WORK ITEM:
For this task, copy the data that follows exactly, keeping every character.

DATASET:
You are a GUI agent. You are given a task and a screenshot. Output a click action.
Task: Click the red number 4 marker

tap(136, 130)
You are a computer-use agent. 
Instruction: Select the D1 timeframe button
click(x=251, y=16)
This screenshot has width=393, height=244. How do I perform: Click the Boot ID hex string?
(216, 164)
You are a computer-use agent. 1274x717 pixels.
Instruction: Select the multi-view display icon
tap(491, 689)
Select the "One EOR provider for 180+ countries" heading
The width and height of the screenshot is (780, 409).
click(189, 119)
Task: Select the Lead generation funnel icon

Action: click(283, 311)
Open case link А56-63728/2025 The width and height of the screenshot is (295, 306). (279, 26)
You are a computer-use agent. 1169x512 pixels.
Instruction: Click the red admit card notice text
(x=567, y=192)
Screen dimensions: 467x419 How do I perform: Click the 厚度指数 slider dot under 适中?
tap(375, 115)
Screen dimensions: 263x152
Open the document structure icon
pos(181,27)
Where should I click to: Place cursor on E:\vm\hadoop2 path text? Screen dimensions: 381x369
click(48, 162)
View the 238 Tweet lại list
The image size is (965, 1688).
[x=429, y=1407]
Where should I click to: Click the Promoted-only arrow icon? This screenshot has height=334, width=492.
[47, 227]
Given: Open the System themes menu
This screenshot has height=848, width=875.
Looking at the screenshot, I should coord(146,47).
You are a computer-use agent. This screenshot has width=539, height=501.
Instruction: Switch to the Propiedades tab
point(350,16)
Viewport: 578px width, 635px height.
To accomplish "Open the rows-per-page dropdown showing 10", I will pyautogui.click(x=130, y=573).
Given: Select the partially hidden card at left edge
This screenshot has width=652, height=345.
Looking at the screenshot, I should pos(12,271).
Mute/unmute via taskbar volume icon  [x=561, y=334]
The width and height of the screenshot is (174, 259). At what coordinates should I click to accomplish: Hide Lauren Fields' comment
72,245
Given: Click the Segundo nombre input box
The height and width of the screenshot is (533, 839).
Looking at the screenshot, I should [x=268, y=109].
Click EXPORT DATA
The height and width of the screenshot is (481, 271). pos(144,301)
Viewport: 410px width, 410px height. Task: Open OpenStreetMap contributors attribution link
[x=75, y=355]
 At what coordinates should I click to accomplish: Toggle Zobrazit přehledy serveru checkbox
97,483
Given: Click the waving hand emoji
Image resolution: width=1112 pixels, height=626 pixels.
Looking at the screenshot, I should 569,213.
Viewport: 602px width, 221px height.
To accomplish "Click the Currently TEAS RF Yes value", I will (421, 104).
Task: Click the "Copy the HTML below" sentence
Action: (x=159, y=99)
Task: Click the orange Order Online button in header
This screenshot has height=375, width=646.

ANSWER SPACE:
You are a GUI agent. You are given a task and a screenshot. Output a click action.
Task: Click the red number 4 marker

tap(136, 130)
You are a computer-use agent. 
Instruction: Select the D1 timeframe button
click(x=251, y=16)
This screenshot has width=393, height=244. How do I perform: Click the Boot ID hex string?
(216, 164)
You are a computer-use agent. 1274x717 pixels.
Instruction: Select the multi-view display icon
tap(491, 689)
Select the "One EOR provider for 180+ countries" heading
The width and height of the screenshot is (780, 409).
click(189, 119)
Task: Select the Lead generation funnel icon

Action: click(283, 311)
Open case link А56-63728/2025 The width and height of the screenshot is (295, 306). (279, 26)
You are a computer-use agent. 1169x512 pixels.
Instruction: Click the red admit card notice text
(x=567, y=192)
Screen dimensions: 467x419 How do I perform: Click the 厚度指数 slider dot under 适中?
tap(375, 115)
Screen dimensions: 263x152
Open the document structure icon
pos(181,27)
Where should I click to: Place cursor on E:\vm\hadoop2 path text? Screen dimensions: 381x369
click(48, 162)
View the 238 Tweet lại list
The image size is (965, 1688).
[x=429, y=1407]
Where should I click to: Click the Promoted-only arrow icon? This screenshot has height=334, width=492.
[47, 227]
Given: Open the System themes menu
This screenshot has height=848, width=875.
Looking at the screenshot, I should coord(146,47).
You are a computer-use agent. This screenshot has width=539, height=501.
Instruction: Switch to the Propiedades tab
point(350,16)
Viewport: 578px width, 635px height.
To accomplish "Open the rows-per-page dropdown showing 10", I will pyautogui.click(x=130, y=573).
Given: Select the partially hidden card at left edge
This screenshot has width=652, height=345.
Looking at the screenshot, I should pos(12,271).
Mute/unmute via taskbar volume icon  [x=561, y=334]
The width and height of the screenshot is (174, 259). At what coordinates should I click to accomplish: Hide Lauren Fields' comment
72,245
Given: Click the Segundo nombre input box
The height and width of the screenshot is (533, 839).
Looking at the screenshot, I should [x=268, y=109].
Click EXPORT DATA
The height and width of the screenshot is (481, 271). pos(144,301)
Viewport: 410px width, 410px height. Task: Open OpenStreetMap contributors attribution link
[x=75, y=355]
 At what coordinates should I click to accomplish: Toggle Zobrazit přehledy serveru checkbox
97,483
Given: Click the waving hand emoji
Image resolution: width=1112 pixels, height=626 pixels.
Looking at the screenshot, I should 569,213.
Viewport: 602px width, 221px height.
To accomplish "Click the Currently TEAS RF Yes value", I will (421, 104).
Task: Click the "Copy the HTML below" sentence
Action: (x=159, y=99)
Task: Click the orange Order Online button in header
This screenshot has height=375, width=646.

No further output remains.